© JUNGE FREIHEIT Verlag GmbH & Co. KG www.jungefreiheit.de 14/22 / 01. April 2022

Drohen Hunderttausende Arbeitslose in der deutschen Chemieindustrie?
Kein solidarischer Akt
Jörg Fischer

Leichen auf den Straßen. Mütter, Kinder und Großeltern in den U-Bahn-Schächten und Luftschutzkellern. Millionen Flüchtlinge. Mariupol zerstört wie im Zweiten Weltkrieg. Ein russischer Bomben- und Raketenhagel auf Kiew und Großstädte wie Charkow, Nikolajew, Odessa oder Tschernigow. Die Bilder aus der Ukraine sind unerträglich. Der Krieg muß endlich aufhören. Den tapferen Ukrainern muß geholfen und Wladimir Putins Invasionsarmee gestoppt werden. Klimaschützer, Transatlantiker, Ex-Bundestagspräsident Wolfgang Schäuble und Hinterbänkler wie Norbert Röttgen (CDU) und Anton Hofreiter (Grüne) sind mit ihren Forderungen nach einem sofortigen Importstopp russischer Rohstoffe nicht mehr allein.

Doch geht es dabei nicht nur um ein bißchen „frieren für die Freiheit“, wie Altbundespräsident Joachim Gauck glaubt. Denn Erdgas ist auch als Prozeßenergie in der deutschen Chemie-, Glas- oder Stahlindustrie unverzichtbar: „Als deutsche Nation können wir diese 55 Prozent heutiger Gaslieferungen nicht kompensieren“, warnte Michael Vassiliadis (SPD), Chef der Industriegewerkschaft Bergbau, Chemie, Energie (IG BCE), im Deutschlandfunk. Dann müßte nicht nur die BASF in Ludwigshafen, der größte Chemiestandort der Welt, heruntergefahren werden. Auch andere Branchen und zahlreiche EU-Staaten bräuchten dann von woanders her ihr Erdgas – und das ist allenfalls mittelfristig und zu extremen Preisen möglich (JF 13/22). Hunderttausende müßten in Kurzarbeit oder direkt aufs Arbeitsamt. Und die bislang erzeugten Produkte fehlen an vielen Stellen: „Die Chemie ist ja für fast alles der Ausgangspunkt“, so Vassiliadis.
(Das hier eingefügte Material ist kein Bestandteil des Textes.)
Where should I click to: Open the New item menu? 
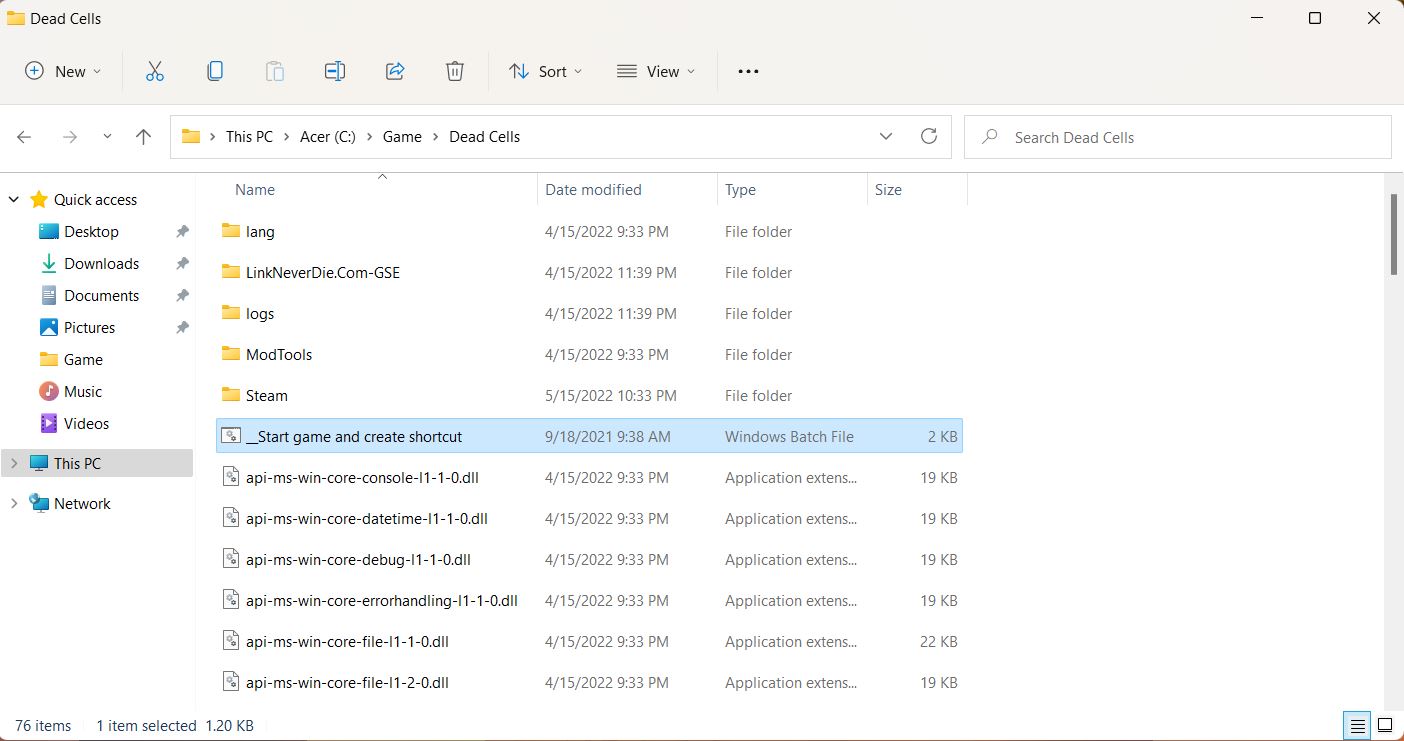62,71
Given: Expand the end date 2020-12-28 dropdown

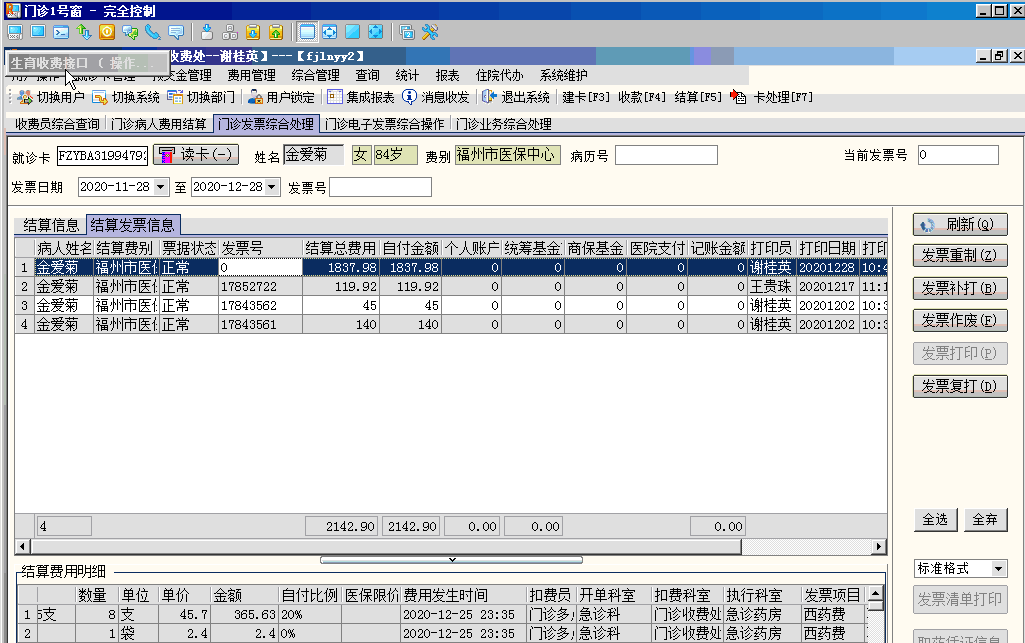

Hinzu kommt: Die schnell betriebsbereiten Gaskraftwerke müssen einspringen, wenn Wind- und Solaranlagen in Dunkelflauten kaum Strom liefern. Gerade unter Umweltminister Röttgen sei „der Kernenergie-Ausstieg noch einmal beschleunigt worden“, erinnert der IG BCE-Chef. Die deutschen Industrieunternehmen ins Chaos zu stürzen sei kein solidarischer Akt – im Gegenteil: „Ich glaube, mit einer starken Volkswirtschaft können wir der Ukraine jetzt und in Zukunft mehr helfen.“ Es bleibt daher nur die bittere Erkenntnis: Der Wohlstand in Deutschland ist ohne Rohstoffe aus despotischen und kriegerischen Ländern in Afrika, Amerika und Asien nicht zu halten.